Friday evening I could give it another try.

Comment 3 Michael Tremer 2022-09-27 10:02:38 UTC

We did not get any other reports about problems with this update. So I do not know what else we can do here apart from trying again... Sorry.

Comment 4 Dirk Sihling 2022-09-27 10:04:06 UTC

(In reply to Michael Tremer from comment #3)
> We did not get any other reports about problems with this update. So I do
> not know what else we can do here apart from trying again... Sorry.

No problem. Is there anything I should check or look for before and after applying the update?

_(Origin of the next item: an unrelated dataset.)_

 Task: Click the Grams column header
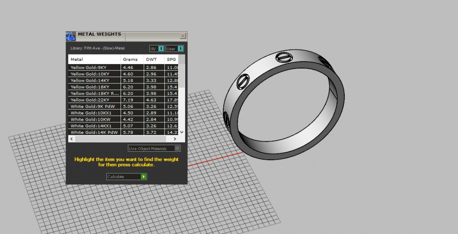pos(132,59)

Comment 5 Michael Tremer 2022-09-27 10:05:10 UTC

Not really. We do not do anything else apart from extracting files and running a few scripts.

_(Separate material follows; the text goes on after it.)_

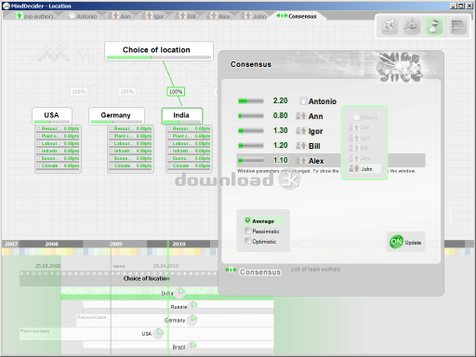Click the person icon beside Igor's score
476x357 pixels.
[301, 131]
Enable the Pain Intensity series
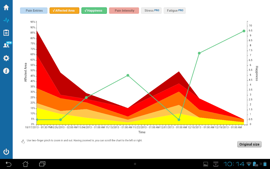This screenshot has width=270, height=169. 124,11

A screenshot would be helpful.

Comment 6 Dirk Sihling 2022-09-27 10:21:13 UTC

Created attachment 1092 [details]
Screenshot when booting stopped

Comment 7 Dirk Sihling 2022-10-31 17:53:03 UTC

I am afraid I haven't had a chance for looking into this until today.
Unfortunately the problem is reproducible. CU169 works fine, but upgrading to 170 or now to 171 leads to a system that doesn't boot.
The reason seems to be that no devices are found. I can't understand why it works with CU169 but not with newer systems.

I would be happy if someone could give me a hint how to track this problem.

The first lines of rdsosreport.txt look like this:
dracut:/# less /run/initramfs/rdsosreport.txt
+ cat /lib/dracut/dracut-056
dracut-056
+ echo /proc/cmdline
/proc/cmdline
+ sed -e 's/\(ftp:\/\/.*\):.*@/\1:*******@/g;s/\(cifs:\/\/.*\):.*@/\1:*******@/g;s/cifspass=[^ ]*/cifspass=*******/g;s/iscsi:.*@/iscsi:******@/g;s/rd.iscsi.password=[^ ]*/rd.iscsi.password=******/g;s/rd.iscsi.in.password=[^ ]*/rd.iscsi.in.password=******/g' /proc/cmdline
BOOT_IMAGE=/vmlinuz-5.15.71-ipfire root=UUID=a16c8d30-a521-4f54-b342-4601b54d802f ro rd.auto console=ttyS0,115200n8 rd.debug panic=10
+ '[' -f /etc/cmdline ']'
+ for _i in /etc/cmdline.d/*.conf
+ '[' -f '/etc/cmdline.d/*.conf' ']'
+ break
+ cat /proc/self/mountinfo
1 1 0:2 / / rw - rootfs none rw
17 1 0:16 / /proc rw,nosuid,nodev,noexec,relatime - proc proc rw
18 1 0:17 / /sys rw,nosuid,nodev,noexec,relatime - sysfs sysfs rw
19 1 0:5 / /dev rw,nosuid,noexec - devtmpfs devtmpfs rw,size=7970008k,nr_inodes=1992502,mode=755
20 19 0:18 / /dev/pts rw,nosuid,noexec,relatime - devpts devpts rw,gid=5,mode=620,ptmxmode=000
21 19 0:19 / /dev/shm rw,nosuid,nodev,noexec - tmpfs tmpfs rw
22 1 0:20 / /run rw,nosuid,nodev,noexec - tmpfs tmpfs rw,mode=755
+ cat /proc/mounts
none / rootfs rw 0 0
proc /proc proc rw,nosuid,nodev,noexec,relatime 0 0
sysfs /sys sysfs rw,nosuid,nodev,noexec,relatime 0 0
 0 0
devpts /dev/pts devpts rw,nosuid,noexec,relatime,gid=5,mode=620,ptmxmode=000 0 0
tmpfs /dev/shm tmpfs rw,nosuid,nodev,noexec 0 0
tmpfs /run tmpfs rw,nosuid,nodev,noexec,mode=755 0 0
+ blkid
+ blkid -o udev
+ ls -l '/dev/disk/by*'
ls: cannot access '/dev/disk/by*': No such file or directory

Comment 8 Dirk Sihling 2022-11-04 12:13:17 UTC

I found the following ticket https://bugzilla.kernel.org/show_bug.cgi?id=214311 about problems with my PERC H330 controller when booting in BIOS mode. I switched to UEFI and the disks where found.
Problem solved as far as I am concerned. I am just surprised that this issue showed up between kernel versions 5.15.49 and 5.15.71.

Comment 9 Michael Tremer 2022-11-08 17:18:56 UTC

(In reply to Dirk Sihling from comment #8)
> Problem solved as far as I am concerned. I am just surprised that this issue
> showed up between kernel versions 5.15.49 and 5.15.71.

That is indeed a very interesting problem.